Faithfulness hallucinations in retrieval-augmented generation remain a challenge despite factual grounding. The paper introduces SIRG, a semantic-level internal reasoning graph built by extending token-level Layer-wise Relevance Propagation to semantic fragments of context and response, and trains a lightweight AlignScore RoBERTa-based discriminator to detect hallucinations at the fragment level. It constructs a semantic attribution matrix using Top-k or Adaptive edge selection and uses a threshold to determine overall hallucination, achieving state-of-the-art performance on RAGTruth and Dolly-15k while using a lightweight classifier. This approach improves interpretability by tying decisions to internal reasoning fragments and reduces computational costs compared to multi-round LLM-based verifications, with potential for adaptable security-sensitive deployments. $

Abstract

The Retrieval-augmented generation (RAG) system based on Large language model (LLM) has made significant progress. It can effectively reduce factuality hallucinations, but faithfulness hallucinations still exist. Previous methods for detecting faithfulness hallucinations either neglect to capture the models' internal reasoning processes or handle those features coarsely, making it difficult for discriminators to learn. This paper proposes a semantic-level internal reasoning graph-based method for detecting faithfulness hallucination. Specifically, we first extend the layer-wise relevance propagation algorithm from the token level to the semantic level, constructing an internal reasoning graph based on attribution vectors. This provides a more faithful semantic-level representation of dependency. Furthermore, we design a general framework based on a small pre-trained language model to utilize the dependencies in LLM's reasoning for training and hallucination detection, which can dynamically adjust the pass rate of correct samples through a threshold. Experimental results demonstrate that our method achieves better overall performance compared to state-of-the-art baselines on RAGTruth and Dolly-15k.
Paper Structure (29 sections, 17 equations, 9 figures, 3 tables)
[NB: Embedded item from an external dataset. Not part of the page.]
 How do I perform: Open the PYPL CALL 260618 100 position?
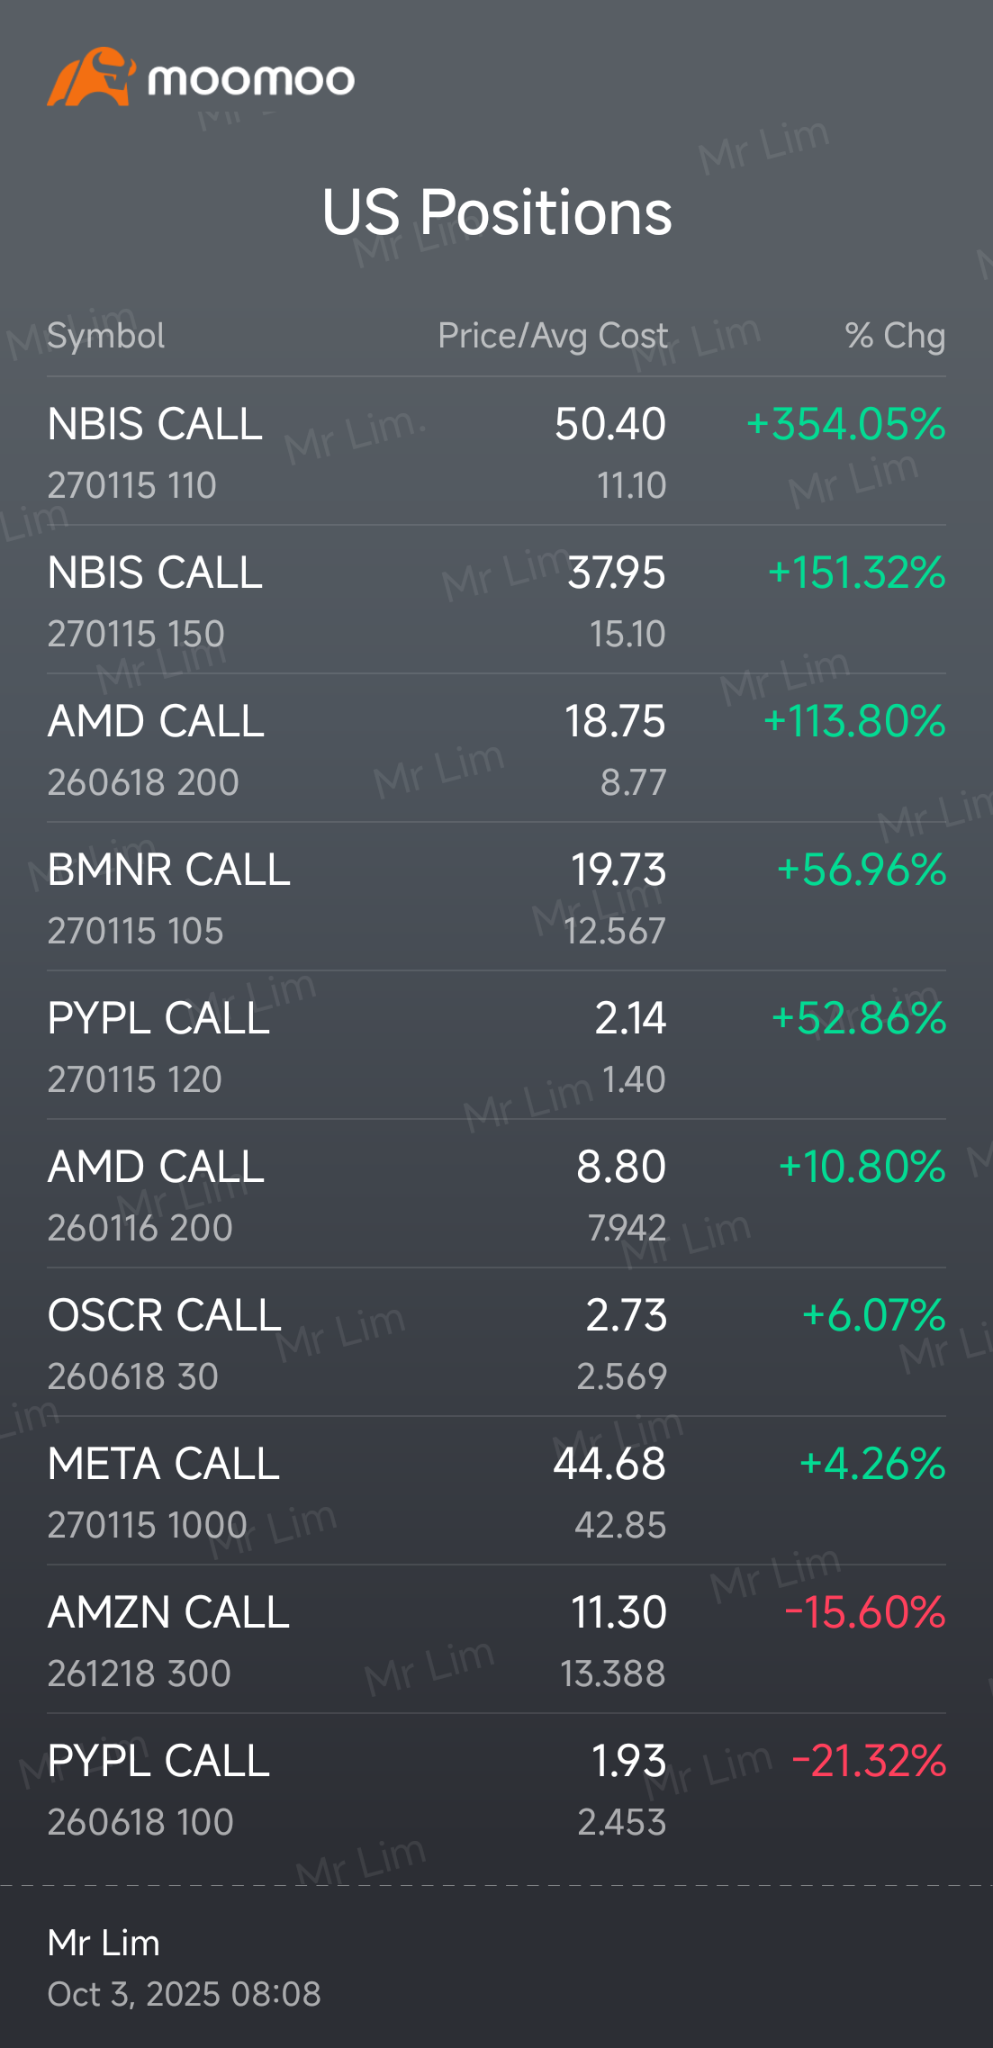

This paper contains 29 sections, 17 equations, 9 figures, 3 tables.

Figures (9)

  • Figure 1: Example of a semantic-level internal reasoning graph. Yellow nodes represent contextual semantic fragments, blue nodes represent semantic fragments of the model's response, and the weight on the edge indicates the contribution degree of the source semantic fragment to the target (with an upper boundary of 1). The dashed box indicates a hallucinated semantic fragment.
  • Figure 2: The framework of our method. LRP is first applied to derive a relevance distribution $R_i$ based on the parameters of the LLM. Based on $R_i$ of entities and semantic fragments of input and output content, a semantic-level internal reasoning graph of LLMs is constructed. Subsequently, a PLM is used to determine whether each fragment exhibits semantic conflicts or omissions. Finally, the degree of hallucination occurring in the reasoning graph units is used to determine whether the model's overall response exhibits hallucinations.
  • Figure 3: Perturbation tests on RAGTruth with Llama-7B. $(y_0-y_p)^2$ indicates the change of final embeddings before and after perturbation, while $logit s_k$ represents the average probability of the target semantic fragment. The dashed line shows the curve state after random addition or pruning. Perturbation tests are conducted on 100 samples and mean of the above indicators are took.
  • Figure 4: Overall precision, recall, and F1 score of Llama-13B on RAGTruth are evaluated by setting different $\alpha$ values.
  • Figure 5: The attribution of LLM responses is obtained by processing attribution features at a coarse granularity. The left figure shows the maximum value of the attribution vector for all tokens in the response, while the right figure shows the average value. The deeper the red color, the greater the token's contribution to the target response.